Source data >>
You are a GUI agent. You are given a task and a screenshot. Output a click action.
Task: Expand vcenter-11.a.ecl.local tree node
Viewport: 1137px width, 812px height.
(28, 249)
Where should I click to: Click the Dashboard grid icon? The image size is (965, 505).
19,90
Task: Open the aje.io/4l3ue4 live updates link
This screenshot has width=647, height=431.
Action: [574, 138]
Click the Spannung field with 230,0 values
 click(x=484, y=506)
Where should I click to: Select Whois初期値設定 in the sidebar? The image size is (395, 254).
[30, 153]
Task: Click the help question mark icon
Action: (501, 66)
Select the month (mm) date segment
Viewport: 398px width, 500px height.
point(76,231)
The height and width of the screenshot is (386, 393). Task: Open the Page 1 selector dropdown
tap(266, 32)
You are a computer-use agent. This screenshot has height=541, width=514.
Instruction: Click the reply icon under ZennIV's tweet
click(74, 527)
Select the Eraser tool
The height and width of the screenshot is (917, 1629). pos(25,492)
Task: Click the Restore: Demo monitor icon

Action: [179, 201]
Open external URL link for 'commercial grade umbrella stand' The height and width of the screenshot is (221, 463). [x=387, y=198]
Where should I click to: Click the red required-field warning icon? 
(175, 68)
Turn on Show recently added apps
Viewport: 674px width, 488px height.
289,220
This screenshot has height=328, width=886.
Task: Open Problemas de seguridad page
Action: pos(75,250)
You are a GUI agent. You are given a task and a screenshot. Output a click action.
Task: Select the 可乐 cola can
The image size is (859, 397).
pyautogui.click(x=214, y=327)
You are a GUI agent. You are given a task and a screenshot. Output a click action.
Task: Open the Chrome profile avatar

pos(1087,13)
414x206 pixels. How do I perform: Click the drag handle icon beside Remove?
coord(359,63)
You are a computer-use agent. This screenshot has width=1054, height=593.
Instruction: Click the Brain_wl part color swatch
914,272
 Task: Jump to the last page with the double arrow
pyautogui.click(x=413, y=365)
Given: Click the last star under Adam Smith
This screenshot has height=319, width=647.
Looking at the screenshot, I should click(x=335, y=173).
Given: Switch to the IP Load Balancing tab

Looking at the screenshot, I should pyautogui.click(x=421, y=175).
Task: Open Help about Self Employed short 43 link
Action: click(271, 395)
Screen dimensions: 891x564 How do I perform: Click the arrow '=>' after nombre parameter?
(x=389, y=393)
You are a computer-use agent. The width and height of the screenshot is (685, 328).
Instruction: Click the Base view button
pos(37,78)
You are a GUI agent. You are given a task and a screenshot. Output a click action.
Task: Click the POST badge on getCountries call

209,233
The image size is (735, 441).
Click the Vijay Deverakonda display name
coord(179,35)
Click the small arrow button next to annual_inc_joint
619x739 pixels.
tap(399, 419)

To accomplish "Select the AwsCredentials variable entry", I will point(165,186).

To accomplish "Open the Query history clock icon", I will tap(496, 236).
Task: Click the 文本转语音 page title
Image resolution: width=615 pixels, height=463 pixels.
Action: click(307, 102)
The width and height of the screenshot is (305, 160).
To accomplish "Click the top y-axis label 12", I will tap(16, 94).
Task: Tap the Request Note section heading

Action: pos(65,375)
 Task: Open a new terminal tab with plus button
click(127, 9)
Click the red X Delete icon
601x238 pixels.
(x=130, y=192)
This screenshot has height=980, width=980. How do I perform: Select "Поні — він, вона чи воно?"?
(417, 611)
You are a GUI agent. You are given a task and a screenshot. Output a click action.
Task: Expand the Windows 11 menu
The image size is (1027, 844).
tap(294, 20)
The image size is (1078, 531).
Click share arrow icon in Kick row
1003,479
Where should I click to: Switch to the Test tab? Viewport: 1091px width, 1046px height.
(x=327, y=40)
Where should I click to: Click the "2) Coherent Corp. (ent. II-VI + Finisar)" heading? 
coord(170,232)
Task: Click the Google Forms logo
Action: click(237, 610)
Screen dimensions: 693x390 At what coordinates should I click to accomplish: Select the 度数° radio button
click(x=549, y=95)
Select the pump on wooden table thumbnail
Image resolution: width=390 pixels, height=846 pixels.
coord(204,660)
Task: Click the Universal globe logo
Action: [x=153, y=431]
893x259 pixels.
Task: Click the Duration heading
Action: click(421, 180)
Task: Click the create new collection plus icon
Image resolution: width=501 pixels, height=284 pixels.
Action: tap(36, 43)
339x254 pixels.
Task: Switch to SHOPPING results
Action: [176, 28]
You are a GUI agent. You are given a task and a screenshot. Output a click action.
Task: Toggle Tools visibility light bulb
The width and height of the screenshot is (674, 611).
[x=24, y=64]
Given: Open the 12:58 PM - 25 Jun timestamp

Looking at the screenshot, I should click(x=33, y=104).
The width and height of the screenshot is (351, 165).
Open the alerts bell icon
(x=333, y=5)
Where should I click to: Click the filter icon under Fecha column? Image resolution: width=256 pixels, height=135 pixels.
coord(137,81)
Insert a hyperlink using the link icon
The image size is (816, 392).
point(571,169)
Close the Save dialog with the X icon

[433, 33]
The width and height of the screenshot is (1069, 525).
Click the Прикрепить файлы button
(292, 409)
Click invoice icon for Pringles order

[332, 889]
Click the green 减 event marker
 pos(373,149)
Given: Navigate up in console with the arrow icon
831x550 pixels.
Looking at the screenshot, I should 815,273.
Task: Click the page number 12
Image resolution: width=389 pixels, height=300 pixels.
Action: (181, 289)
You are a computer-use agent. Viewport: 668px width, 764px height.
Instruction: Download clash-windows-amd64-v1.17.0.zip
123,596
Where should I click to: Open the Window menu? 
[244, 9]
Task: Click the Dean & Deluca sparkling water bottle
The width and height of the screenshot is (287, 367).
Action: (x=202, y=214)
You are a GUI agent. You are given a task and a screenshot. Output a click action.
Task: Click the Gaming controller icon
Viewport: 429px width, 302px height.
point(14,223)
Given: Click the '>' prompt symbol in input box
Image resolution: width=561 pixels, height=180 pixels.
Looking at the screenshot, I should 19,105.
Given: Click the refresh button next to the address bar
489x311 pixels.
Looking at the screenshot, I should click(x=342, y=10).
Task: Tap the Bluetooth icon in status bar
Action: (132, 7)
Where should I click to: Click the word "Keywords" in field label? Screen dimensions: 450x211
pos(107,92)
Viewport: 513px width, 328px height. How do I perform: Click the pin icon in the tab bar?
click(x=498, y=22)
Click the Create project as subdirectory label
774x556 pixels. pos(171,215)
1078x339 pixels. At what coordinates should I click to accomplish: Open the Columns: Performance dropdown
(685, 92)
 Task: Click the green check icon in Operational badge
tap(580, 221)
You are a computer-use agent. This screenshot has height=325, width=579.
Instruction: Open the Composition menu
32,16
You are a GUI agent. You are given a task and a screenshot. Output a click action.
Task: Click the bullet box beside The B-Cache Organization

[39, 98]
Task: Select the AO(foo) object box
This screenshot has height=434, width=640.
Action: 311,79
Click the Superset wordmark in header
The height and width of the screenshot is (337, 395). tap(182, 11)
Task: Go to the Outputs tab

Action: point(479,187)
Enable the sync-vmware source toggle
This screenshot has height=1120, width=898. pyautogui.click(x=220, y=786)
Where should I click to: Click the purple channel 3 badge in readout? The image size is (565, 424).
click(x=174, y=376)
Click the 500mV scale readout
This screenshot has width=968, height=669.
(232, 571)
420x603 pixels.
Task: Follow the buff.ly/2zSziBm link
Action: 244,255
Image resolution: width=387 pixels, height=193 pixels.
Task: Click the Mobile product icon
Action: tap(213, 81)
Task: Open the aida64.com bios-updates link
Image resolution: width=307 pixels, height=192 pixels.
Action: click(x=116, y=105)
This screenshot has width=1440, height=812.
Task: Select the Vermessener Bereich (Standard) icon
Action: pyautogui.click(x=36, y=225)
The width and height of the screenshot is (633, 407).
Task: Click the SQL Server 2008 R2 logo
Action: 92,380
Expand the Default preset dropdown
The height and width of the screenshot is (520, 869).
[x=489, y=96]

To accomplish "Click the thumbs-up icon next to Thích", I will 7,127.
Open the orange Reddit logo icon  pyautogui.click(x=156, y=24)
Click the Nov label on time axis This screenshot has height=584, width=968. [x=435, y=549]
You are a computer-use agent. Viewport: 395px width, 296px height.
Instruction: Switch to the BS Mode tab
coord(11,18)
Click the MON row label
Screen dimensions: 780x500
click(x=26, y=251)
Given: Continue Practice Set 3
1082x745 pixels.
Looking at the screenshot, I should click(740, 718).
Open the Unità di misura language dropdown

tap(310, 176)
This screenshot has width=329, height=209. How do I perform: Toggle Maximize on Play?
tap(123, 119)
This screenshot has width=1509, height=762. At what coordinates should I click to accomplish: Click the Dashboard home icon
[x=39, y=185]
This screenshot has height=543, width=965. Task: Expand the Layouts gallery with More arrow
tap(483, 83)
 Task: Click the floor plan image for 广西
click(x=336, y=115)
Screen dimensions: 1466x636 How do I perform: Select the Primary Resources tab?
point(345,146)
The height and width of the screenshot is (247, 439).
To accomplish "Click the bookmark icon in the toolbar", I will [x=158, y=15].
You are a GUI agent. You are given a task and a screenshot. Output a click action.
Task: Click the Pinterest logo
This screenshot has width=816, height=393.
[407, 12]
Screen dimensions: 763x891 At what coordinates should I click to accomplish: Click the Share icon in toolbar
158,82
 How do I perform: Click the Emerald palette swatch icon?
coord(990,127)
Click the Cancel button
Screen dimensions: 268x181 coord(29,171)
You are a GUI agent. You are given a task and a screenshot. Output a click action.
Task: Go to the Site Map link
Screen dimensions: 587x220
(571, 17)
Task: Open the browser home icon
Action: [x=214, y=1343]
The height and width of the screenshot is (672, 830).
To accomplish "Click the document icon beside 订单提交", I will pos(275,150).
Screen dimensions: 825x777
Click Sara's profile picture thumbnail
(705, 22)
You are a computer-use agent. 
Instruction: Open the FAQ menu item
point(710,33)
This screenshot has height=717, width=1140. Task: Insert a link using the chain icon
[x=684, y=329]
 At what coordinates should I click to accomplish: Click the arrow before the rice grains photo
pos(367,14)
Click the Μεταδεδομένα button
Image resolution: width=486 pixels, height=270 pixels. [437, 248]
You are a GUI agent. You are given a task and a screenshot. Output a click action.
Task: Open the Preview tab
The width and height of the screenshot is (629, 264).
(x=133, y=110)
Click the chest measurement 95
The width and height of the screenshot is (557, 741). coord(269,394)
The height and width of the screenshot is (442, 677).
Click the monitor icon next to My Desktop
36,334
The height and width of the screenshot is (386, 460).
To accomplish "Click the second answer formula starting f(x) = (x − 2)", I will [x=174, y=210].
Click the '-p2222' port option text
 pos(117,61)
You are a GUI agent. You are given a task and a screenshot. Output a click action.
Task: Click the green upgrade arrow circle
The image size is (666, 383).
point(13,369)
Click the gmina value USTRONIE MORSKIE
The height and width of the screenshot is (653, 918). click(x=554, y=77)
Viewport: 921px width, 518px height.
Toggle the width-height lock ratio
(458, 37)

Exercise prompt >> Rescale the lines above, from the first through the one containing "click(x=484, y=506)". Repeat each of them, requests included, with every coordinate in the answers multiplied by 1.95 and rounded to a whole number, halves rounded up.

Final result >>
You are a GUI agent. You are given a task and a screenshot. Output a click action.
Task: Expand vcenter-11.a.ecl.local tree node
Viewport: 1137px width, 812px height.
(55, 486)
Where should I click to: Click the Dashboard grid icon? The image size is (965, 505).
37,176
Task: Open the aje.io/4l3ue4 live updates link
This screenshot has width=647, height=431.
Action: [1119, 269]
Click the Spannung field with 230,0 values
 click(x=944, y=987)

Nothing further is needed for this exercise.